Scam Artist Or Genius?

Though three of the four people who inhabit my house live by an academic calendar, we all find ourselves in different places with regard to that calendar right now. Brooke is back at school and nearly a week into the winter quarter. I am still enjoying my semester break for a few more days. Erin is back at school as well though because of the way the Texas legislature has played with the school schedules, she went back after Christmas break to finish two weeks of the "Fall" semester. This means that next week she has mid-year exams. It has been hard for both students and teachers to adjust to this new schedule. In years past, everyone enjoyed being at a point of closure, having already taken exams when the Christmas holidays began, and then going back to school in January ready to start a fresh semester.

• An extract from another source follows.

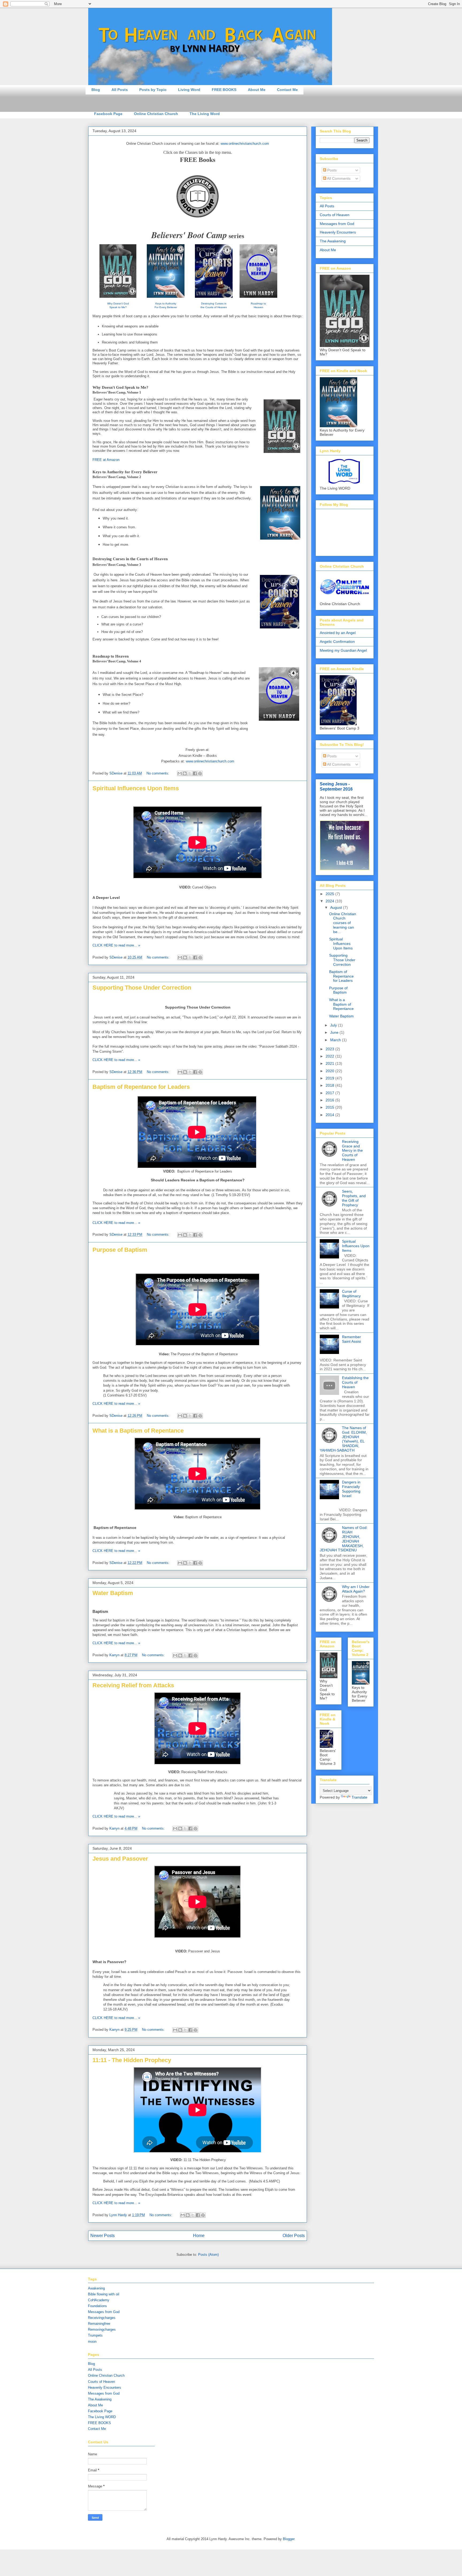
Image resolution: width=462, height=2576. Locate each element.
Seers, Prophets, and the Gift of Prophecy (354, 1198)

So, Erin is busy finishing projects before the six weeks and the semester end as well as preparing for exams. Her calculus teacher is being a pal and allowing the class to use their notes for the exam. Here is the catch; the notes that can be used must be copied out on an index card, a commercially available index card - one index card per student and no sharing. If you are an office supply junkie like we all are, you know that index cards come in several sizes - the standard 3x5, 4x6, and the less standard but still fairly common 5x7. It doesn't take a rocket scientist to know that the bigger your card the more notes you can cram onto it.

We have plenty of both 3x5 and 4x6 cards at home. Needless to say, neither were big enough for all of the necessary formulae and equations so we headed to the toy store, I mean the office supply store, to buy 5x7 index cards. The shelves were full of 3x5 cards with lines, without lines, in pastel colors, in neon colors, with a different color on each side, but 3x5 is still 3x5. There were not quite as many choices in the 4x6 size, though obviously they were bigger and that really is all that mattered. As Erin carefully examined all the possibilities in index cards, she finally made her selection. She found the biggest honest to goodness index card we had ever seen - 5x8! You can fit a lot of numbers on a 5x8 card, especially if you use two colors of ink and write in two different directions, as she plans to do.

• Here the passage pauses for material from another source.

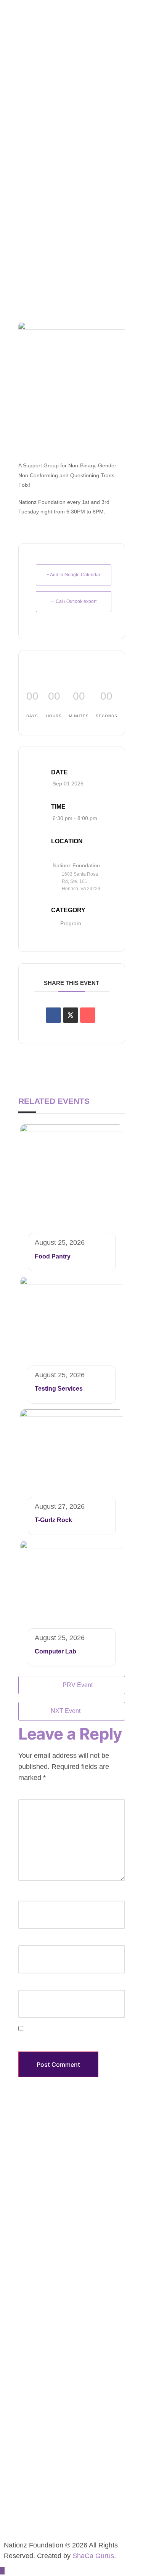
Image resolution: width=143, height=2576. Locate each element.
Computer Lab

Quite proud of her find at Office Max, and in keeping with her reputation as an over-achiever, she took her cards to class the next day and showed them to her teacher. The only restriction that he had placed on the cards was that they must be commercially produced and these were. Score one for Erin. After the initial unveiling of the steroid enhanced index cards, Erin's point count kept rising. Being the quick thinker that she is, she offered to sell these 5X8 cards to her classmates for 25 cents. Since she is allowed to use only one card herself, she had 49 extra cards. Her little entrepreneurial adventure netted her several dollars. This was a great deal for her considering I payed for the cards to begin with. She does well in calculus, but no one has told her that she needs to consider her capital investors once the business becomes successful.

It is not surprising that she used this opportunity to make a few bucks. She is the same kid who, when she broke her leg at age six, sold advertising space on her cast. Erin was buddies with the girl who worked in the cafe at our local Borders Books. For a few free cups of coffee, Erin let the Borders employee fill a good portion of her cast (she was six so there was limited space as the leg of a six year old is rather short) with a Borders promotional. The same offer was extended to a favorite barbecue restaurant in town. In this case, I believe Erin got a free piece of pie in exchange for cast space. Her friends were allowed to sign free of charge once all of the business deals had been finalized.

Hopefully Erin's fine shopping skills and emerging business sense will be followed by success on her calculus midterm!